When you write the records again, keep every line exactly as it was.

— Items from a data source —

########################################

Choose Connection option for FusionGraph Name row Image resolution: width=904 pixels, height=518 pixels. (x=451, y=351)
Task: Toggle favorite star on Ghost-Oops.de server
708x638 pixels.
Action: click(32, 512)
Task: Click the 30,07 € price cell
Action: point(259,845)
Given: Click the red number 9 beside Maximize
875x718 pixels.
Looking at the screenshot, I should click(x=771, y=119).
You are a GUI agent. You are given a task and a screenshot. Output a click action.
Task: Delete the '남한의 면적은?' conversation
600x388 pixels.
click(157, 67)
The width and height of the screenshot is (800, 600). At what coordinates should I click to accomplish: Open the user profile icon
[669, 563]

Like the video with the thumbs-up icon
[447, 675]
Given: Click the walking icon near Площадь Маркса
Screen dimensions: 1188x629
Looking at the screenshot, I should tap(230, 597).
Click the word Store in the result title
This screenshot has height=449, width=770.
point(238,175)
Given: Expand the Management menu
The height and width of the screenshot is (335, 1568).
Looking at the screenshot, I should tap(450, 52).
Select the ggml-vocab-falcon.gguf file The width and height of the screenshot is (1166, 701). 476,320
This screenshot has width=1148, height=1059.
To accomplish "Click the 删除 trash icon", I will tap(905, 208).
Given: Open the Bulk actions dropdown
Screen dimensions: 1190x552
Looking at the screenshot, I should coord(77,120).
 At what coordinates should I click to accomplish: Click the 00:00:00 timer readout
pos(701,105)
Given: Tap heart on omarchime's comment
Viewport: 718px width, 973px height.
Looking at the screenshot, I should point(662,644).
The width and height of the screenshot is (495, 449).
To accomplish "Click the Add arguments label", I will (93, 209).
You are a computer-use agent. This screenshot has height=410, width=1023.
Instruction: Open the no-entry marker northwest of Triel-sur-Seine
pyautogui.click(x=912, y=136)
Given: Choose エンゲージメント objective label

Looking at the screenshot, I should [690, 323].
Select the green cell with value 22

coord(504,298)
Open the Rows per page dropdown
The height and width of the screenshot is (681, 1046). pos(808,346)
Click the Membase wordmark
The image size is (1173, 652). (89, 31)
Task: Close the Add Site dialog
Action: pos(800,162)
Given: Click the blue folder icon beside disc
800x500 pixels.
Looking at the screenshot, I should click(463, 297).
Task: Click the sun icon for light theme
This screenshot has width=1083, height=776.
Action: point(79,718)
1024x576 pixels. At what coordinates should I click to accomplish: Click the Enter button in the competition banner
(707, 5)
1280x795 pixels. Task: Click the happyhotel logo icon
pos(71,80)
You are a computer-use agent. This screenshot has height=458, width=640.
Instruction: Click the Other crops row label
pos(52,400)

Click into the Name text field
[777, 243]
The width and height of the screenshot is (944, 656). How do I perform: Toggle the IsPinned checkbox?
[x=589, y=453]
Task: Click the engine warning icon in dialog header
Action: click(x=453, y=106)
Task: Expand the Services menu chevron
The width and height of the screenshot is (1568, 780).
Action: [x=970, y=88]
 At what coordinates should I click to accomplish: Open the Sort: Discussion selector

########################################

— FINISHED TASK —
Choose Connection option for FusionGraph Name row Image resolution: width=904 pixels, height=518 pixels. (x=451, y=351)
Task: Toggle favorite star on Ghost-Oops.de server
708x638 pixels.
Action: click(32, 512)
Task: Click the 30,07 € price cell
Action: point(259,845)
Given: Click the red number 9 beside Maximize
875x718 pixels.
Looking at the screenshot, I should click(x=771, y=119).
You are a GUI agent. You are given a task and a screenshot. Output a click action.
Task: Delete the '남한의 면적은?' conversation
600x388 pixels.
click(157, 67)
The width and height of the screenshot is (800, 600). At what coordinates should I click to accomplish: Open the user profile icon
[669, 563]

Like the video with the thumbs-up icon
[447, 675]
Given: Click the walking icon near Площадь Маркса
Screen dimensions: 1188x629
Looking at the screenshot, I should tap(230, 597).
Click the word Store in the result title
This screenshot has height=449, width=770.
point(238,175)
Given: Expand the Management menu
The height and width of the screenshot is (335, 1568).
Looking at the screenshot, I should tap(450, 52).
Select the ggml-vocab-falcon.gguf file The width and height of the screenshot is (1166, 701). 476,320
This screenshot has width=1148, height=1059.
To accomplish "Click the 删除 trash icon", I will tap(905, 208).
Given: Open the Bulk actions dropdown
Screen dimensions: 1190x552
Looking at the screenshot, I should coord(77,120).
 At what coordinates should I click to accomplish: Click the 00:00:00 timer readout
pos(701,105)
Given: Tap heart on omarchime's comment
Viewport: 718px width, 973px height.
Looking at the screenshot, I should point(662,644).
The width and height of the screenshot is (495, 449).
To accomplish "Click the Add arguments label", I will (93, 209).
You are a computer-use agent. This screenshot has height=410, width=1023.
Instruction: Open the no-entry marker northwest of Triel-sur-Seine
pyautogui.click(x=912, y=136)
Given: Choose エンゲージメント objective label

Looking at the screenshot, I should [690, 323].
Select the green cell with value 22

coord(504,298)
Open the Rows per page dropdown
The height and width of the screenshot is (681, 1046). pos(808,346)
Click the Membase wordmark
The image size is (1173, 652). (89, 31)
Task: Close the Add Site dialog
Action: pos(800,162)
Given: Click the blue folder icon beside disc
800x500 pixels.
Looking at the screenshot, I should click(463, 297).
Task: Click the sun icon for light theme
This screenshot has width=1083, height=776.
Action: point(79,718)
1024x576 pixels. At what coordinates should I click to accomplish: Click the Enter button in the competition banner
(707, 5)
1280x795 pixels. Task: Click the happyhotel logo icon
pos(71,80)
You are a computer-use agent. This screenshot has height=458, width=640.
Instruction: Click the Other crops row label
pos(52,400)

Click into the Name text field
[777, 243]
The width and height of the screenshot is (944, 656). How do I perform: Toggle the IsPinned checkbox?
[x=589, y=453]
Task: Click the engine warning icon in dialog header
Action: click(x=453, y=106)
Task: Expand the Services menu chevron
The width and height of the screenshot is (1568, 780).
Action: [x=970, y=88]
 At what coordinates should I click to accomplish: Open the Sort: Discussion selector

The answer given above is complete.